All of the other stuff like the result types are just an implementation detail. Realistically all you need are the three components listed above (along with a way of getting the rules into the rules engine) and you are ready to go.

Adding a new Rule

Now that we have a working Rules Engine implementation, we are able to add new rules faster than ever before. Let's say the business decides to halve the free shipping threshold on a customer's birthday, we can just add a new rule implementation and the rest is taken care of:

public class BirthdayCouponShippingRule : IShippingCalculatorRule
{
    public ShippingCalculatorRuleResult Calculate(BasketDetails basket)
    {
        if (basket.Customer.DateOfBirth != DateTime.Now.Date) 
            return new ShippingCalculatorRuleFailedResult();

        return basket switch
        {
            { Customer.IsOverseas: true, BasketTotal: >= 100.00m } => new ShippingCalculatorRuleSuccessResult(0m),
            { BasketTotal: >= 50.00m } => new ShippingCalculatorRuleSuccessResult(0m),
            _ => new ShippingCalculatorRuleFailedResult()
        };
    }
}

Adding a rule is that simple, and due to these rules being pure functions it makes them an absolute dream to test! In case you aren't up on your functional programming theory, a pure function is one that has no side effects - meaning you can pass the same values into the function a thousand times and get the exact same result.

Conclusion

By utilising the Rules Engine pattern, we are able to model complex business processes as a series of rules and significantly reduce our cyclomatic complexity.

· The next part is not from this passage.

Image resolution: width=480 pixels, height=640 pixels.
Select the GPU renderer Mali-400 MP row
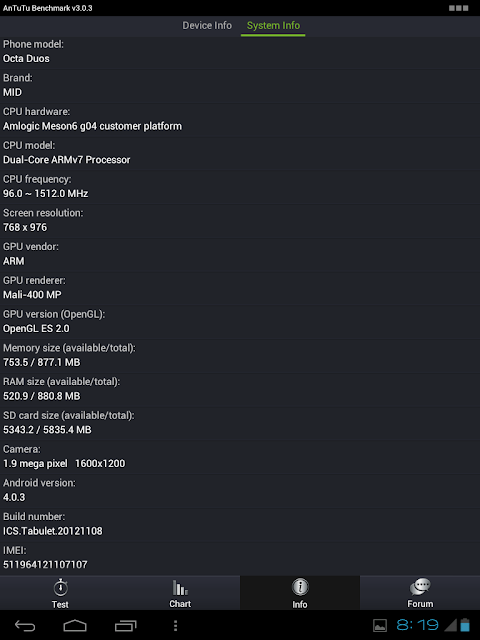coord(240,288)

While I tend to err on the side of caution when it comes to using design patterns, I'd recommend this pattern if your code exhibits the following traits:

  • Lots of nested if statements
  • Frequently being updated
  • Is responsible for providing a returned value

Making your code easier to work with means you can change your code with less friction and less friction means you are able to deliver faster, which can sometimes be the difference between a business succeeding or failing.